If you don’t know who Anthony Bourdain is, I’m going to need you to open a new tab, get on Netflix, and binge-watch every episode of “The Layover.” Bourdain is the godfather of food and travel TV and his shows are no-B.S. handbooks for how to enjoy some of the best cities on earth.
And if you’re weary that a travel TV show may bore you with "Michelin Star, never-going-to-afford-that" restaurants and touristy recommendations— fear not. Bourdain gets down and dirty in every city, and always includes authentic, locally appreciated, and affordable food and drink.
A native New Yorker, Bourdain has spent decades ripping on Los Angeles and its overpriced, vegan, gluten-free, dairy-free, and flavor-free food culture stereotype. He went along with the common misconception that you’ll only find great cuisine in LA if you 1) are satisfied eating nothing but cashews and juice or 2) have found yourself in a position to blow all your life savings.
But in his exploration of the city for “The Layover,” AB admitted that LA restaurants proved that they’re more than just $25 kale salads. Here are some of Anthony Bourdain’s personally recommended restaurants and orders, all of which can be enjoyed on a student budget:
To eat like Anthony, get yourself a Double Double (Animal Style, obviously) and a chocolate shake. The “only American chain worth a damn” will cook your burger to order, so treat yourself to a medium-rare sandwich dripping in cheesy, oniony goodness. Drive on the 110 for about six minutes and you’ll find a drive-thru calling your name.
If you’ve had your fill of Bibimbap but still want to enjoy delicious Vietnamese cuisine, head to Ham Ji Park for strong, assertive flavors and lots of pork. The meal starts with banchan (side dishes) and continues on to samgyeospal (pork belly that you grill at the table), daeji galbi (pork spare ribs marinated in spicy pepper paste), and gamjatang (pork neck stew). I’m sure someone taught AB how to pronounce these words before he ordered, but we don’t have that luxury, so good luck.
We’ve all enjoyed the warm delicious ramen trend for a while now, so why not shake things up with this cold noodle soup called chic naengmyeon? This authentic soup has black noodles, sesame oil, pickled white radish, cucumber kimchi, hot pepper place, julienne fresh cuke, boiled beef, hard cooked egg, sesame seeds and is topped off with an ice cold broth.

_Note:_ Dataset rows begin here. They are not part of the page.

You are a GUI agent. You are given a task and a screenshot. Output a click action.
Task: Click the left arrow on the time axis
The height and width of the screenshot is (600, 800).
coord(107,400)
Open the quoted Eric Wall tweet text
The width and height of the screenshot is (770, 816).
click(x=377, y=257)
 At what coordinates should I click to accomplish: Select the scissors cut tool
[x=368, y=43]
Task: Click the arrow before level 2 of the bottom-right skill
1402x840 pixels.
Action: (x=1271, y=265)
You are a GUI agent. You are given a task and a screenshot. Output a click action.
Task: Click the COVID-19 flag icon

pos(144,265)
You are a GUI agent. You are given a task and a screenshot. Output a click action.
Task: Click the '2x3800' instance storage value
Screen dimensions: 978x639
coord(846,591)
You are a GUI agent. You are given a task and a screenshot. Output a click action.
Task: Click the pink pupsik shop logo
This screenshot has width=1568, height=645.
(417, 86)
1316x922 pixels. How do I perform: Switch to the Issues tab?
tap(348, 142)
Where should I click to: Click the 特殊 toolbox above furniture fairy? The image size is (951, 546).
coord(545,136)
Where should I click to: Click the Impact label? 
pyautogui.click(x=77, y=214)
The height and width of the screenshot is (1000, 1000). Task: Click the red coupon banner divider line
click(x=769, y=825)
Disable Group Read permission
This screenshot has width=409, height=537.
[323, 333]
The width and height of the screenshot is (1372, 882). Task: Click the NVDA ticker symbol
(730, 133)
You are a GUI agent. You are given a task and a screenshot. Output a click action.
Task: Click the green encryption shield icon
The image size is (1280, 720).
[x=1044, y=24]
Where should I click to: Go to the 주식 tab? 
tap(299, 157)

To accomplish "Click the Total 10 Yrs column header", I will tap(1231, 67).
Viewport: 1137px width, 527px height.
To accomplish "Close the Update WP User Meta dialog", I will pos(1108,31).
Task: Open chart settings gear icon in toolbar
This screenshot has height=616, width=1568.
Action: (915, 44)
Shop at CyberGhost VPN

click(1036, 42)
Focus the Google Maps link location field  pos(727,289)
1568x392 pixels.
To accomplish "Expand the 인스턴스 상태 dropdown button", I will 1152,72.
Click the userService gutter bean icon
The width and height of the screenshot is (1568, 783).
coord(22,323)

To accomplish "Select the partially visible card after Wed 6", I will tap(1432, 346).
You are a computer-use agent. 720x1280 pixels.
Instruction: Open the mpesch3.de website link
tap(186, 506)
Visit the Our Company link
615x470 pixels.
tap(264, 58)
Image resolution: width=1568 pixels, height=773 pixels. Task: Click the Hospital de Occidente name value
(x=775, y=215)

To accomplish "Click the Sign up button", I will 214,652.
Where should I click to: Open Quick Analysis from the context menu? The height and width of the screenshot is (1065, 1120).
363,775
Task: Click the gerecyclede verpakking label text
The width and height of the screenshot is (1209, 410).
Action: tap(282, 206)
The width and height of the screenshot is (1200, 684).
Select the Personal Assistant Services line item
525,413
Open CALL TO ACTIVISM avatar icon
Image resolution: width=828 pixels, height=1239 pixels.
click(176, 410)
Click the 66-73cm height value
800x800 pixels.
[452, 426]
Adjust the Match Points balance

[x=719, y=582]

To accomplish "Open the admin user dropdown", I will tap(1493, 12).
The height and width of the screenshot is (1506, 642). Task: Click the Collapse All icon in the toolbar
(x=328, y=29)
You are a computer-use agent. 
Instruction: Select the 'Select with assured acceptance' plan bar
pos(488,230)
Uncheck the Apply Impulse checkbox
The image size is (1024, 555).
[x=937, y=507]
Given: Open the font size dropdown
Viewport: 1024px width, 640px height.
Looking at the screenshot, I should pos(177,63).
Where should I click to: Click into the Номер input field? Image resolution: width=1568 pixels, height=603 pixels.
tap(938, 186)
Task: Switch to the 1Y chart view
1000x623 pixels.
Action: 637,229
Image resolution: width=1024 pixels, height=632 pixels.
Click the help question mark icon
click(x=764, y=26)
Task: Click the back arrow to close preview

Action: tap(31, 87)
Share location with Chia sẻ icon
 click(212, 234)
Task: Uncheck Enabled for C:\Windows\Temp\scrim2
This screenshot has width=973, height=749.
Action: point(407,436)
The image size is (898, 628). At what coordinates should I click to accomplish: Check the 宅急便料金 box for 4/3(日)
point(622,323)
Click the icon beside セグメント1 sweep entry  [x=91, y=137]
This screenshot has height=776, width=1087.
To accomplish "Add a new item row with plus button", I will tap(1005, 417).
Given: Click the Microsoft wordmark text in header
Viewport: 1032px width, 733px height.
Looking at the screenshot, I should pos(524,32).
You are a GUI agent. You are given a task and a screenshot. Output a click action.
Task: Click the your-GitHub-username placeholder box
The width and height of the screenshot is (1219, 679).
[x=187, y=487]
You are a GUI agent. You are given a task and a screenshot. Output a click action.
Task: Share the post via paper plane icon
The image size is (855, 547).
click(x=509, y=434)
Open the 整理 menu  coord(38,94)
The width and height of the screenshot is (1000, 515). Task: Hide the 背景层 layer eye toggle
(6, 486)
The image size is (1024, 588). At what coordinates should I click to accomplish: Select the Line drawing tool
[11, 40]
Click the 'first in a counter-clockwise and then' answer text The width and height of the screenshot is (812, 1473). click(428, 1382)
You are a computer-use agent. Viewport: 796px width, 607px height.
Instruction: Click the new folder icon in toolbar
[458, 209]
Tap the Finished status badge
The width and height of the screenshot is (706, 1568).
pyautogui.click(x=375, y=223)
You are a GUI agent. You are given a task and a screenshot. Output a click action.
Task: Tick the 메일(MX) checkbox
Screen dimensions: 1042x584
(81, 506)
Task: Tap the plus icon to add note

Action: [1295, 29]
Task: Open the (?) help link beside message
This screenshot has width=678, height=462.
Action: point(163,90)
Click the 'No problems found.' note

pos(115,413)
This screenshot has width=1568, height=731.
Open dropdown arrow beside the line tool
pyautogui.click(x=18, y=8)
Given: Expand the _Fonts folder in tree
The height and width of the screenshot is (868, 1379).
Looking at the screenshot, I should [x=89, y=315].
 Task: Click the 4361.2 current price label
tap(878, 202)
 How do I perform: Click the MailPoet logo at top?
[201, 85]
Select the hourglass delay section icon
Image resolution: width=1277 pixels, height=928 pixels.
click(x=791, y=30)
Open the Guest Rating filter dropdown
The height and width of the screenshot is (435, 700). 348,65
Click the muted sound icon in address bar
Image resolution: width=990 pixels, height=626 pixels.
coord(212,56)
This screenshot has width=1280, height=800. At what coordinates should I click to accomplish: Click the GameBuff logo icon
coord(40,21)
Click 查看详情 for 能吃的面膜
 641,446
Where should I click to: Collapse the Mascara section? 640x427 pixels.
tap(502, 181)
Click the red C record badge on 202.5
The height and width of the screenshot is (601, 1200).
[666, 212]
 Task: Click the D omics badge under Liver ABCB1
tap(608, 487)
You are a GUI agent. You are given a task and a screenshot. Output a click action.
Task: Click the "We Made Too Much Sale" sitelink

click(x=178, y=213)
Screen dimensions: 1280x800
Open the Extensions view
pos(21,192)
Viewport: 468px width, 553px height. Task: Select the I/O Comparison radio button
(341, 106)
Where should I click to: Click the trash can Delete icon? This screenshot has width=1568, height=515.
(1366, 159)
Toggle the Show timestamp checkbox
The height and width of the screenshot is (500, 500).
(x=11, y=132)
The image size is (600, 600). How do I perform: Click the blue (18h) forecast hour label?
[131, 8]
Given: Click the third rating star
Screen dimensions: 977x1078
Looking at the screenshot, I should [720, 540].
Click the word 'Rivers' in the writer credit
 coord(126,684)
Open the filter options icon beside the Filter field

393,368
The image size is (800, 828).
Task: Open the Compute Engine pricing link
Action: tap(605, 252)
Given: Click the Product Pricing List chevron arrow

If that doesn’t sound like heaven after a 96 degree game day, we’ve got different ideas of the afterlife. And speaking of game days, Bourdain recommends asking the server to “cut your noodles with scissors when inebriated for more efficient bowl to mouth delivery.”
Nestled into a street corner in Chinatown, this old school 50s cafeteria-like diner will be sure to give you pangs of nostalgia (even if you too were born in the mid-90’s). Bourdain recommends indulging in a classic French dipped sandwich with au-jus and coffee for a laughable ten cents per mug. Finish your lunch off with one of their famous cake donuts.
Fair Warning: This is not your maple-bacon, Insta-worthy, food truck-style donut, but your dense, cakey and equally delicious original.
Close enough to make the trek but far enough to keep the tourists away, Tacos Villa Corona is located in Atwater Village, and boasts some of the best hole-in-the-wall tacos and burritos around. Come hungry, drunk, or hungover, because Anthony gets one chicken and one steak taco with the works (onions, cilantro, salsa) and one generously stuffed breakfast burrito filled with chorizo, potatoes, and eggs.
Mexican Fruit Stands
Not technically a restaurant, but still a cheap and delicious AB-approved snack, you’ll find Mexican fruit stands all over the city. Vendors will toss mangoes, coconut, watermelon, oranges and whatever the hell else they have on them in a plastic bag with salt, chili, and lime and serve it up with a plastic fork for around five bucks.
And if you’ve gone ahead and enjoyed all of Anthony’s other fatty, porky, and fried recommendations, believe me, you’re gonna want something refreshing.